In de nomenclatuur wordt de cumulatie van bepaalde verstrekkingen uitdrukkelijk uitgesloten. Andere verstrekkingen mogen dan weer wel gecumuleerd worden.
In een zaak voor de Kamer van Beroep van 25 april 2019 was sprake van een gynaecoloog die was gecontroleerd op zijn verstrekkingen over de periode van 1 juni 2008 tot 29 mei 2009.
Door de gynaecoloog in kwestie waren in de periode 450 verstrekkingen aangerekend voor een colposcopie (verstrekking 431955) gecumuleerd met een uitstrijkje (verstrekking 149612).
De gynaecoloog in kwestie koos er in bepaalde gevallen namelijk voor om naast een uitstrijkje eveneens een colposcopie uit te voeren als screeningstechniek voor baarmoederhalskanker.
Op moment van de aanrekening van deze verstrekkingen, was de cumulatie van deze verstrekkingen nog niet verboden. Pas vanaf 1 april 2013 wijzigde de wetgeving waarbij een colposcopie niet meer mocht gecumuleerd worden met een uitstrijkje. Deze wijziging was het gevolg van de evolutie in het onderzoek naar een geschikte screeningsmethode voor baarmoederhalskanker.
Ondanks het feit dat deze cumulatie van verstrekkingen in de onderzochte periode niet verboden was, was de DGEC toch van oordeel dat er sprake was van het aanrekenen van overbodige of onnodig dure verstrekkingen aan de ziekteverzekering.

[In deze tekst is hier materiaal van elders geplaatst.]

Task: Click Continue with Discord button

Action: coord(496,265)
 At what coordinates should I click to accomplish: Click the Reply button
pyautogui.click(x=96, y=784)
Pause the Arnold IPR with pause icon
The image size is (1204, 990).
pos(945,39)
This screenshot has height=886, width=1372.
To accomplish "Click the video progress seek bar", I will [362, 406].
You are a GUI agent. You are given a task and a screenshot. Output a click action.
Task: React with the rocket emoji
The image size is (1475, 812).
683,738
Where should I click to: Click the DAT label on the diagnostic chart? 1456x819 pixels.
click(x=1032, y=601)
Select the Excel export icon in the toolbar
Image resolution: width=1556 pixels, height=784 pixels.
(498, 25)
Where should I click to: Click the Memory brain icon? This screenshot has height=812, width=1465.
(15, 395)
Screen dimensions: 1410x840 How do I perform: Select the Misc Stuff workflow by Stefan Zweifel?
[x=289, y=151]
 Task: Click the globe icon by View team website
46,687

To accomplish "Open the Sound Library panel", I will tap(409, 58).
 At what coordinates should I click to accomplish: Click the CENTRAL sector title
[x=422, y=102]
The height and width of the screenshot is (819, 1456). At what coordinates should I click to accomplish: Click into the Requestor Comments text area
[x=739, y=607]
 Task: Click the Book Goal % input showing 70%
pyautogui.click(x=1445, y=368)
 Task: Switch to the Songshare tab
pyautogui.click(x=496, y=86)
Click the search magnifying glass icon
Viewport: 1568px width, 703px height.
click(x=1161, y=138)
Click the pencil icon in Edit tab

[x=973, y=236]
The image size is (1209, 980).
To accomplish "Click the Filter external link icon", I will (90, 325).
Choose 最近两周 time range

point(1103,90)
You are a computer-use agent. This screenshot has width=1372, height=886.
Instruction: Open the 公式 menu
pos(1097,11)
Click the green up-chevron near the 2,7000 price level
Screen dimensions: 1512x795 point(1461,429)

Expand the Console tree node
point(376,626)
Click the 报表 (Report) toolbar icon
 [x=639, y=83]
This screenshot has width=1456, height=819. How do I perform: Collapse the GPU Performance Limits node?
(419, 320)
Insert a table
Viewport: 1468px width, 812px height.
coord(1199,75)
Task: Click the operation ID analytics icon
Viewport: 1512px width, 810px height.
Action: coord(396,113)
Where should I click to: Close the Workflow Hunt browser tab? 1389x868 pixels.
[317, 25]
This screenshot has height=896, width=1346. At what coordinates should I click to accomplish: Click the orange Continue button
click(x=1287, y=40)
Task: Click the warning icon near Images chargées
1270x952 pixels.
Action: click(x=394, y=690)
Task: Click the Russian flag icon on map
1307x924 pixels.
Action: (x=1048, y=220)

De DGEC stelt hierbij dat de gynaecoloog in kwestie 3,8 en 3,9 keer meer colposcopies aanrekent in vergelijking met het gemiddelde dat door gynaecologen over België werd aangerekend. Volgens de DGEC wijst dit afwijkend profiel op een ongericht gebruik van de nomenclatuur. Daarenboven stelt de DGEC dat volgens wetenschappelijke informatie het uitvoeren van een colposcopie geen plaats heeft in de screening naar baarmoederhalskanker.
Volgens de DGEC kan het tezamen aanrekenen van een colposcopie en uitstrijkjes aanzien worden als een overconsumptie ten laste van de verplichte ziekteverzekering ook al was de cumulatie van deze verstrekkingen tijdens de ten laste gelegde periode nog niet verboden.
De beslissing van de Kamer van Beroep
De Kamer van Beroep stelt dat krachtens artikel 73, §1, lid 2 van de gecoördineerde ziv-wet de arts zich ervan dient te onthouden om overbodige en of onnodige dure verstrekkingen voor te schrijven, uit te voeren of laten uitvoeren ten laste van de verplichte verzekering voor geneeskundige verzorging en uitkeringen.
“Overbodig” betekent hierbij dat de verstrekking geen toegevoegde waarde oplevert. Een overbodige verstrekking is namelijk een verstrekking waar objectief geen medische indicatie voor bestaat. Indien een arts toch beslist om dergelijke medische handeling uit te voeren, dan schendt hij hierdoor de zorgvuldigheidsnorm.
Het onnodige of overbodige karakter van de verstrekkingen wordt volgens artikel 73, §2 van de gecoördineerde ziv-wet beoordeeld volgens de procedure bepaald in artikel 146bis, §1, op basis van één of meerdere indicatoren van manifeste afwijking, vastgesteld door de Nationale Raad voor Kwaliteitspromotie ten opzichte van aanbevelingen van goede medische praktijk.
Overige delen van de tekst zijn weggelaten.